La Scienza è un sistema di saperi, teorici e applicati, che vengono esercitati attraverso lo studio. il confronto e la pratica, dagli “scienziati”. Albert Sabin, a cui dobbiamo il vaccino che ci ha salvato dalla poliomielite, è pressoché sconosciuto al grande pubblico. Chi conosce il suo nome, ne ignora il viso. Rita Levi Montalcini è riuscita a non diventare una “diva” nonostante il Premio Nobel.
Lo “scienziato” abita il mondo chiuso dei laboratori, dei convegni, delle riviste scientifiche autorevoli (5 in tutto nel mondo) dove pubblica il risultato delle sue ricerche per confrontarsi con le ricerche altrui. Il medico sta in ospedale o nel suo ambulatorio e si occupa dei malati. Spesso, lo scienziato è anche un medico, e il medico è anche uno scienziato.
Ma cosa è successo, con la pandemia, in Italia?
L’Italia è il magnifico paese che ha inventato la Commedia dell’Arte. Cioè un insieme di attori che recitano a soggetto, che il pubblico riconosce perché ciascuno incarna un preciso “carattere”. Ovvero è una maschera. La maschera, con la Scienza, ha poco a che fare. È più probabile che la inquini, piuttosto che farla avanzare.
Nei primi mesi dell’esplosione del contagio, i media si sono sentiti investiti dal dovere sociale di fornire informazioni certe. E, sull’onda emotiva della fretta (e della paura) hanno dimenticato il loro ruolo di filtro. Sono andati alla fonte, che è il dovere del giornalista.
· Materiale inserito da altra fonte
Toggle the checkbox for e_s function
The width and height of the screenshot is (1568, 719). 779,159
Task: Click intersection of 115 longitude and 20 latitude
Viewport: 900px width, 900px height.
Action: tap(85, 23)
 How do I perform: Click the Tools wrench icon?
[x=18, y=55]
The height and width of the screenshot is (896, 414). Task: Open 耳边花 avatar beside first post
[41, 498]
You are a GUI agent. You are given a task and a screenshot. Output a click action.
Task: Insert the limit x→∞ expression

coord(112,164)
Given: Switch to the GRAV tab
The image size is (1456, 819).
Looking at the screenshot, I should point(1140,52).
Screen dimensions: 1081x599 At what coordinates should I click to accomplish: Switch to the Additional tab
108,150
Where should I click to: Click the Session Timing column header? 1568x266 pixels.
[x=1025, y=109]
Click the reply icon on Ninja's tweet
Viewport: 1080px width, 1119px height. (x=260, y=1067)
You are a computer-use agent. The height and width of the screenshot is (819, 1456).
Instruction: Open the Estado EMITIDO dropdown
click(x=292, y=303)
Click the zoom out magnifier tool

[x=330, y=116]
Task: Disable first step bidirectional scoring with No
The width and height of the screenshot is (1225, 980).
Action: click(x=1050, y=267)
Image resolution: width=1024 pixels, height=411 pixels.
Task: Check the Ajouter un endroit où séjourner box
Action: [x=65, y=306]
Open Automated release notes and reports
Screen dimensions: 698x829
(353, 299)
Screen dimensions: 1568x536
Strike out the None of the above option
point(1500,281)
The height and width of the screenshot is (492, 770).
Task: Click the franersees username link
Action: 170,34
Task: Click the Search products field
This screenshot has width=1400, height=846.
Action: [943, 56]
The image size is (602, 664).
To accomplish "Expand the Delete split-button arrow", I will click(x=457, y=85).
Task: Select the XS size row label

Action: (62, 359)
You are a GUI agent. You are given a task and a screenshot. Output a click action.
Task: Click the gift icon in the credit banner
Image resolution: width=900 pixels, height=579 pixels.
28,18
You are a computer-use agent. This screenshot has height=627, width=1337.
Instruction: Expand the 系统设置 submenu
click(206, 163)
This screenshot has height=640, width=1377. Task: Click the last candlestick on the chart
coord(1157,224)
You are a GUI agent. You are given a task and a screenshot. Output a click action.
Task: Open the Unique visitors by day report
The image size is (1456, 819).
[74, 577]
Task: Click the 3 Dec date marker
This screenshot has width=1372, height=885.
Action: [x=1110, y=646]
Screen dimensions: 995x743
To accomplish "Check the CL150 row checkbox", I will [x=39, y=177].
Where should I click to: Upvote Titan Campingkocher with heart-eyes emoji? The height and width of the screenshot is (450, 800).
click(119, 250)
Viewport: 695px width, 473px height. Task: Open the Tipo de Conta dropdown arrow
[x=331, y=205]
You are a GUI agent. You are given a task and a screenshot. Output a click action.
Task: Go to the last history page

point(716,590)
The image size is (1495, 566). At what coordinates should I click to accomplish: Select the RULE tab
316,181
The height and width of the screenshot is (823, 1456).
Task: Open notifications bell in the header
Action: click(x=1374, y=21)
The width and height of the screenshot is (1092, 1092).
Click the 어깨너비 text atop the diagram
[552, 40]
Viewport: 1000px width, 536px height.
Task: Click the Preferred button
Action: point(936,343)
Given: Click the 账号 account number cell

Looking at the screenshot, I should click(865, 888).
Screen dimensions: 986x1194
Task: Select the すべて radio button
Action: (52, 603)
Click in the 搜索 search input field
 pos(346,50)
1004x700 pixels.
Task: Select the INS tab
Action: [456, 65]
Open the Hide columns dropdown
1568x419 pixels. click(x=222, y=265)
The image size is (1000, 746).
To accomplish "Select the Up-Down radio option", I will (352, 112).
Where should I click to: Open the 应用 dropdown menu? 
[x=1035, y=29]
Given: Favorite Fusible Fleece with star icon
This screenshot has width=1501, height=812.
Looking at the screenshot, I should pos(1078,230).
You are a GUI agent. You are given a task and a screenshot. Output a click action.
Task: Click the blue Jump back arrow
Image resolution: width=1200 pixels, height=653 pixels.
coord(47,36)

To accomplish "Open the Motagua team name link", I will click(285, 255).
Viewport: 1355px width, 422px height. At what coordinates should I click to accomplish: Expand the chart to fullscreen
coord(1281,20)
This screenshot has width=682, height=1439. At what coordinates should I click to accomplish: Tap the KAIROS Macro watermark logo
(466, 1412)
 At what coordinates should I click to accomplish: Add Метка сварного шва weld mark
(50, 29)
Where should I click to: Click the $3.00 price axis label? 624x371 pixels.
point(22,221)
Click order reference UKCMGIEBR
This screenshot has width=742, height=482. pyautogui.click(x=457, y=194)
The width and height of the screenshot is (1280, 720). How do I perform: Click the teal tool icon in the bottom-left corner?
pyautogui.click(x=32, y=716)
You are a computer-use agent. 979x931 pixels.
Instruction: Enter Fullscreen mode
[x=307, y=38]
Ma invece di esercitare il loro ruolo di controllori, hanno preso per buono tutto quello che veniva loro detto.
E siccome il linguaggio è insieme il nostro specchio e il modo in cui creiamo il nostro mondo, c’è una parola nuova che dimostra quello che ho appena detto.
Il termine “virologo”.
“Virologo” è un termine del gergo scientifico che definisce lo scienziato che studia i virus in laboratorio. Il virologo è diverso dal medico infettivologo (che sta in reparto), dal medico immunologo (che sta in reparto), dal medico igienista ( che studia l’impatto sociale e la gestione della sanità). È diverso dal pediatra e dal veterinario. Ogni medico è libero di affiancare attività ospedaliera e attività clinica nel suo ambulatorio privato, ricerca e studio personale e può pubblicare i risultati delle sue ricerche sulle riviste scientifiche. Il discrimine, ciò che identifica lo scienziato è uno solo: il numero delle pubblicazioni che le 5 riviste scientifiche riconosciute autorevoli gli hanno pubblicato, dopo averle sottoposte a puntigliosa verifica.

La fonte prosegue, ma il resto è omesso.